My first explorations of the individual races involved pushing the variations as much as possible while staying within the boundaries of established racial characteristics. Unique shape language and distinct silhouettes were the primary concern at this stage. However, my linework approach was taking too much time, so I started working with solid silhouettes and more natural poses.
Sketching silhouettes is a common concept art technique that allows you to quickly create variations of a subject because you only need to think about its overall shape. Furthermore, this approach made it easier to draw the characters in a variety of angles and poses and really helped me understand the forms better. I also took the opportunity to come up with some ideas for gender differentiation. For instance, male rabbits could have hare-like facial features (i.e. more prominent brow ridge, greater distance between eyes and nose, longer snout) whereas female rabbits could look more like rabbits.
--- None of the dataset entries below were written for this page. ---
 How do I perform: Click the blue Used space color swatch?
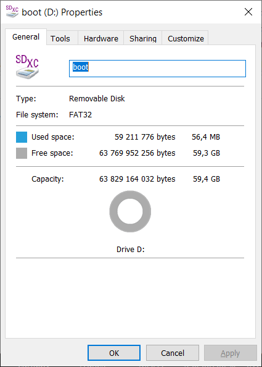(22, 137)
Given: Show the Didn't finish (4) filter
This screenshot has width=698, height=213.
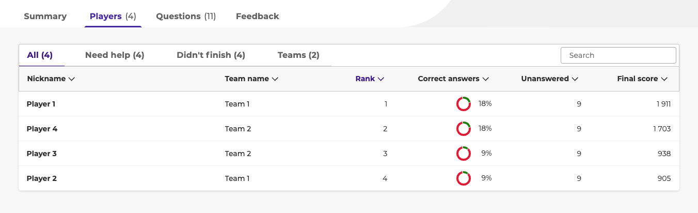Looking at the screenshot, I should coord(211,55).
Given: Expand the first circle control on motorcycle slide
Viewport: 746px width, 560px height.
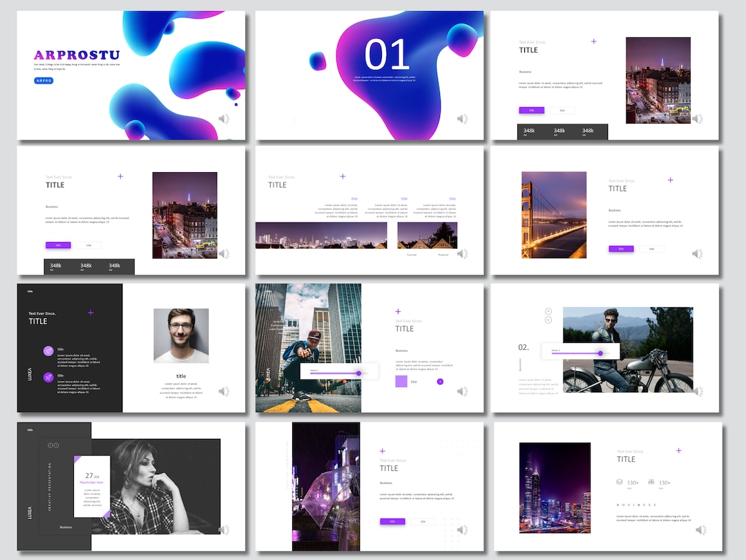Looking at the screenshot, I should coord(548,310).

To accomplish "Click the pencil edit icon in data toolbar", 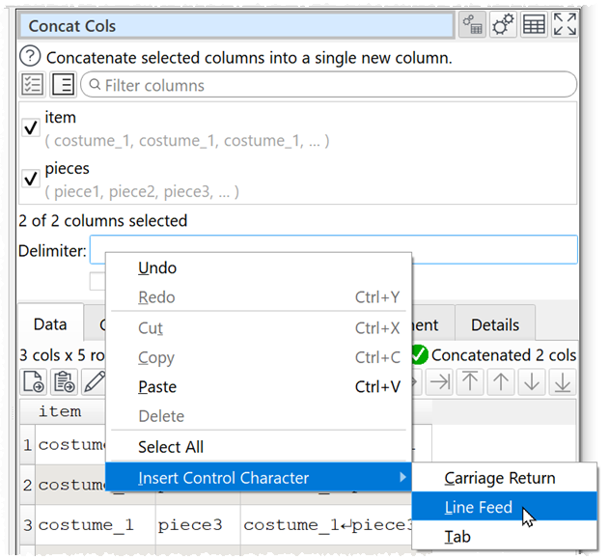I will click(94, 381).
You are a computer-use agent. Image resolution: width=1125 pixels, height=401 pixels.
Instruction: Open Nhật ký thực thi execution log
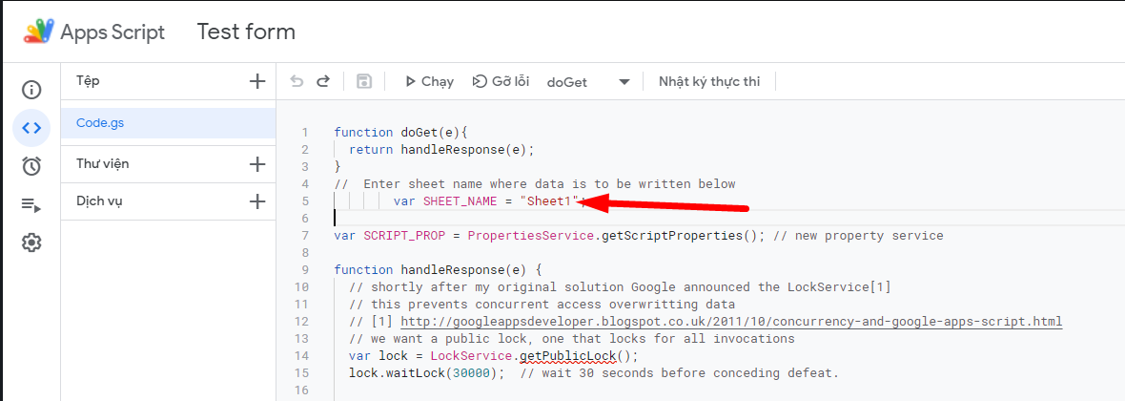709,82
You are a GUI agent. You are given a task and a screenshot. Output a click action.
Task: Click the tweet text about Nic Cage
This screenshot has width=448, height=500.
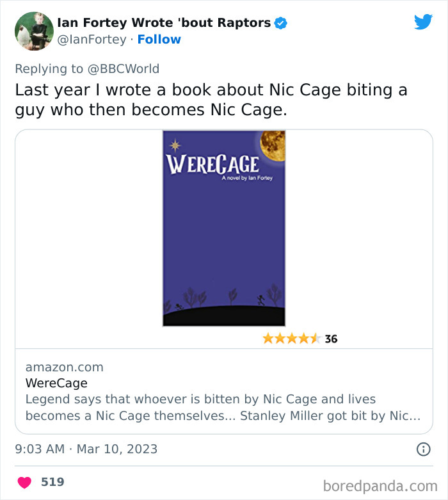pyautogui.click(x=211, y=99)
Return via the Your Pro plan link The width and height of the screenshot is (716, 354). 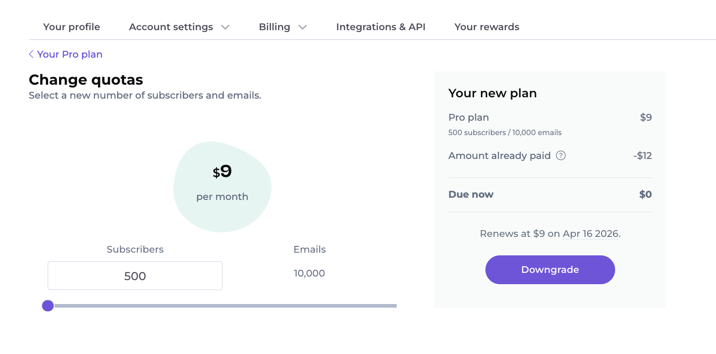click(70, 54)
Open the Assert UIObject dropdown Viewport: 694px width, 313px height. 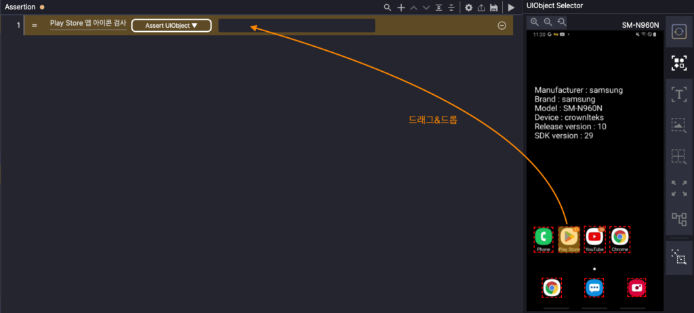171,26
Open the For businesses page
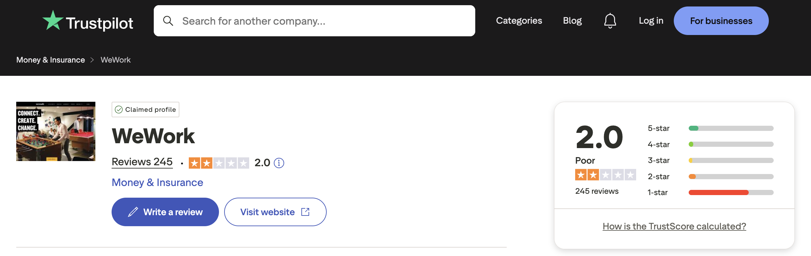Image resolution: width=811 pixels, height=256 pixels. 721,21
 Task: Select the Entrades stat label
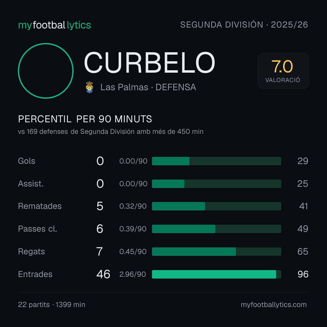click(x=35, y=274)
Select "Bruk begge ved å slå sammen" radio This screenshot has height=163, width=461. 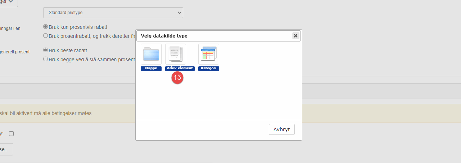pos(45,59)
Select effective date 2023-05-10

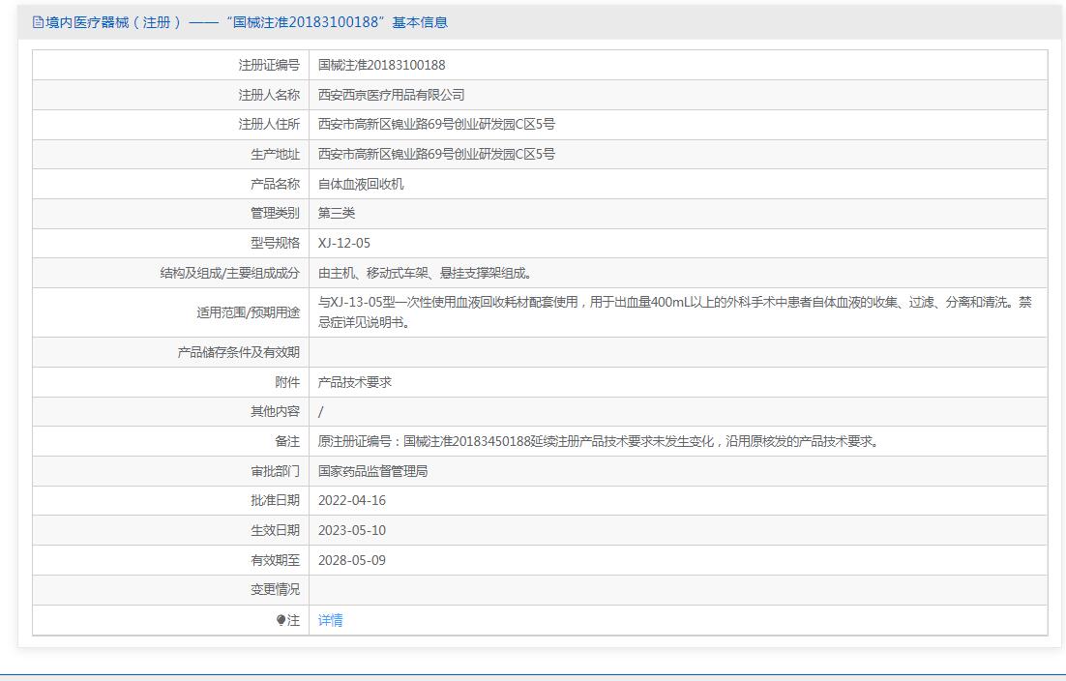tap(352, 530)
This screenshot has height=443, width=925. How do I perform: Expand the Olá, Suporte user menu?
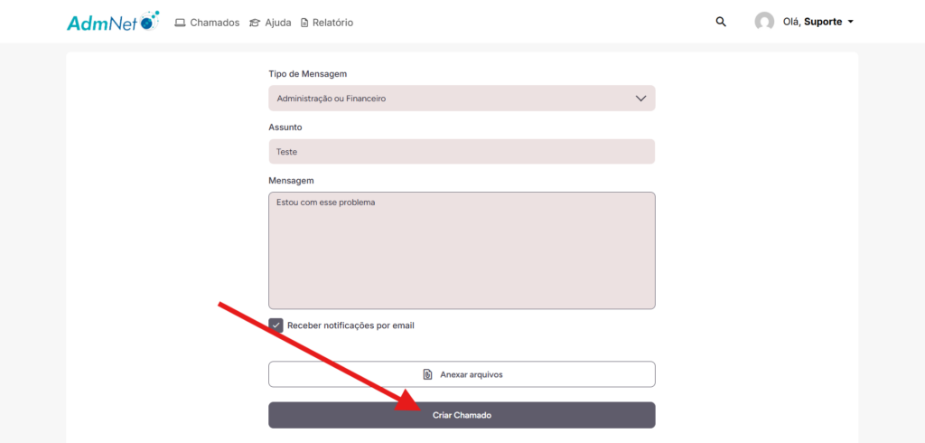coord(851,22)
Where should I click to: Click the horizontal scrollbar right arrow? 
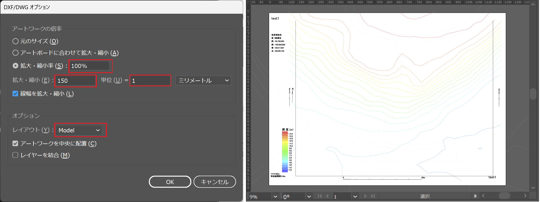tap(525, 196)
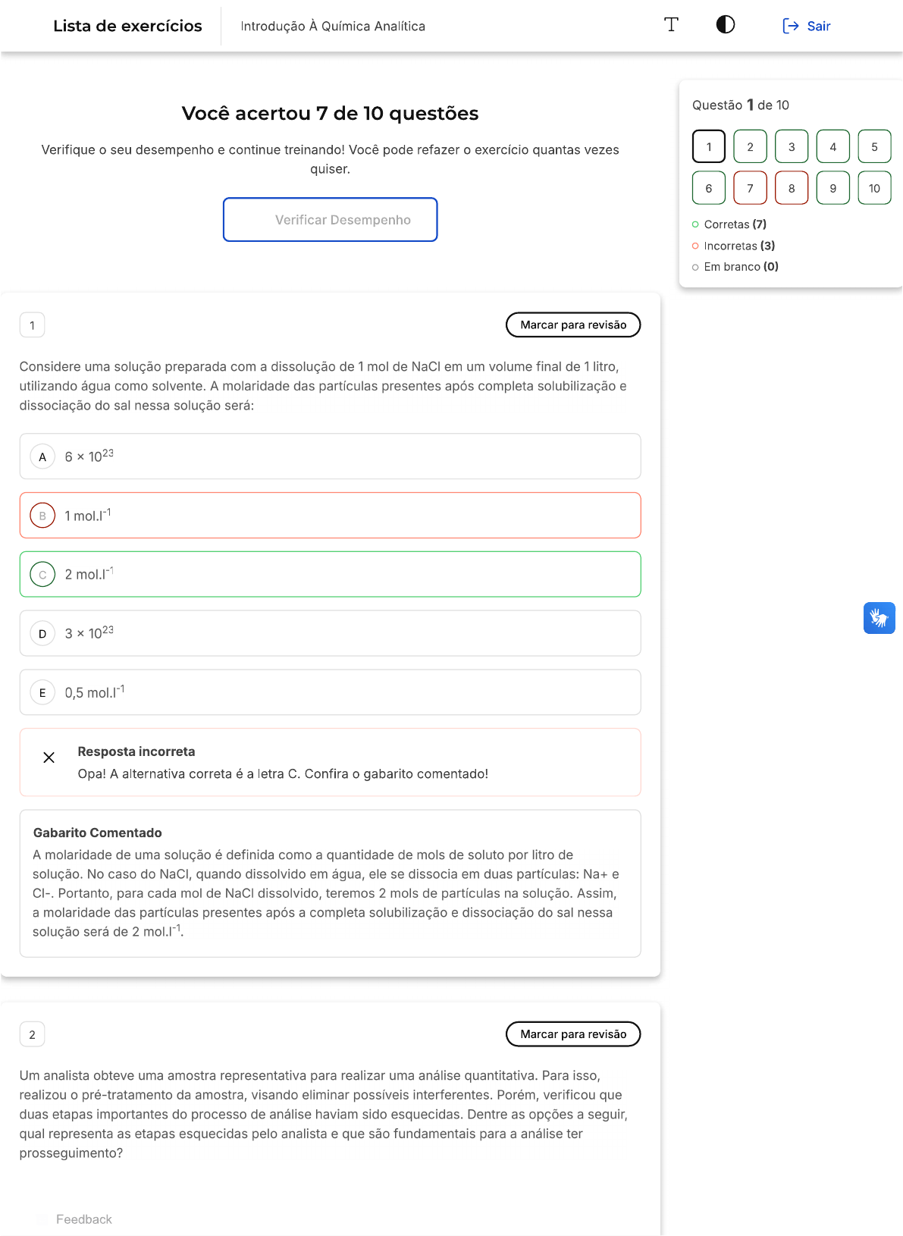
Task: Click the X icon beside Resposta incorreta
Action: click(x=49, y=758)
Creating unique character designs helped me work out the unique flavour of each race. It’s also nice to take a break from anatomical sketches once in a while as they can get quite tedious to draw. These first two character designs are heavily inspired by the work of Aubrey, who has created such a rich foundation with his art for Overgrowth.
To better differentiate the races, I determined distinct limb and torso proportions for each race.
I then created turnaround sketches based on these proportions, focusing on the differences in muscle mass between the races and genders.
Next, I refined the heads. Referencing photographs, I drew the heads from a variety of angles and in different lighting situations to make sure I understood the forms. I also sketched many of these from imagination to try out different facial characteristics. I felt that it was important to not only focus on accuracy and realism with the heads, but to add expressive potential through slight alterations to the real life shapes. Increasing the size of the chin or brow ridge, for example, goes a long way in making an animal’s face more expressive.
I took what I learned from the face studies and created a set of racial characteristics charts to compile all of my ideas for racial and gender differentiation. This serves to keep my following drawings focused by setting more defined parameters to work within.
Here are the refined musculature sketches where I’ve implemented what I learned from the face studies and incorporated suggested changes from feedback. These designs are now in the process of being modeled to see how they look in 3D and will be further refined as needed.
I then completed fur studies for each race using photo textures and the smudge brush. Here I experimented with variations in texture, fur length, patterns, and color.
Finally, I performed another round of refinements on the designs, mainly fixing proportions but also improving the faces of the rabbits and cats.
The Canadian in me feels compelled to apologize for writing such a long post… So sorry! But thank you for reading, I hope you like the progress so far. Keep an eye out for more character art posts and maybe even some timelapse videos of my art in the future. Cheers!